The proposal drew objections from some neighboring residents, who worried about an increase in traffic and the drive-through lane’s proximity to their homes, but the Dunkin’ Donuts store is squarely located within a commercial zone and its representatives said traffic impacts would be minimal since most customers are already traveling on Route 88.
The store will be located near the intersection of Folsom Drive (diagonally across from J’s Garden Spot), and about 1,000 feet away from an existing Dunkin’ Donuts located in a strip mall. The strip mall store (which is owned by the same local franchisee) would be closed, as the purpose of the new location is to expand and offer a drive-through.
Several residents of Folsom Drive said they opposed the layout of the Dunkin’ Donuts since the only way for motorists to make a left turn back onto Route 88 would be through a side entrance that empties out on their street. There is about 50 feet of space between the store’s exit and the stop sign at the end of the street. Folsom also connects to Center Drive, which leads to Old Squan Road.
“We’re concerned that as people ‘learn’ the facility, they’re going to start using the back entrance down Center [Avenue],”
“NJDOT has determined that the spacing of the site driveway to Folsom meets their site requirements and standards,” said Scott Kennel, a traffic engineer hired by the Dunkin’ Donuts operator. “This type of use is generally traffic that is already on the roadway system during peak hours. The predominant movement is going to be a right turn in and right turn out. Most people who use these facilities use the location that is easiest for them.”

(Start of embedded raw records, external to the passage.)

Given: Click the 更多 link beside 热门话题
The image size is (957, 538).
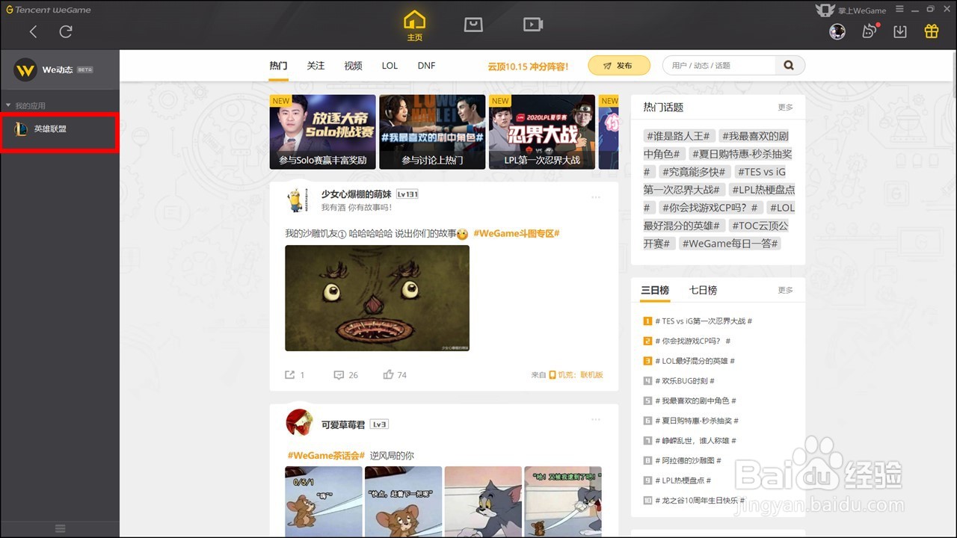Looking at the screenshot, I should coord(785,108).
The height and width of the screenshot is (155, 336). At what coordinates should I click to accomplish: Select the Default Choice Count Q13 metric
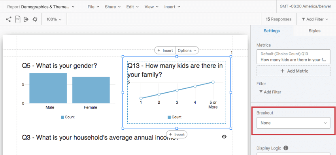click(x=293, y=57)
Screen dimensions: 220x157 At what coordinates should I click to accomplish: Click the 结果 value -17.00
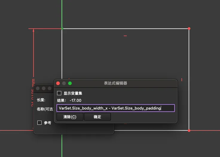75,101
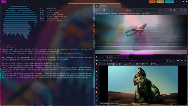Click the pencil notes icon in sidebar
Image resolution: width=188 pixels, height=106 pixels.
point(96,84)
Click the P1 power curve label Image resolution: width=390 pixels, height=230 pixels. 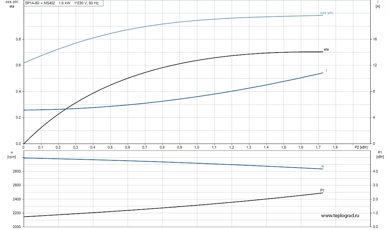pos(322,190)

Kennel testified that there is significantly more stacking space in the drive-through lane than what is present at the Herbertsville Road location, where traffic sometimes builds up in the morning. That Dunkin’ Donuts location was a bank that was retrofitted versus the newly-approved location that is purpose-built using a brand-new corporate template for a Dunkin’ store.
“This is a brand new prototype for Dunkin’ Donuts,” said architect Gary Kliesch, noting that the signage will reflect the company’s new “Dunkin'” imaging.
Other residents said they were concerned about traffic and pedestrians sharing the same space, and still others worried about noise from delivery trucks, but John Jackson, attorney for Dunkin’ Donuts, said his team worked closely with the township engineer and planner to create vegetation and other mitigating factors to protect neighboring residential properties.
“What we have is a site that has been designed with the input and suggestions along the lines of exactly what the township professionals have proposed,” Jackson said.
The board unanimously approved the application.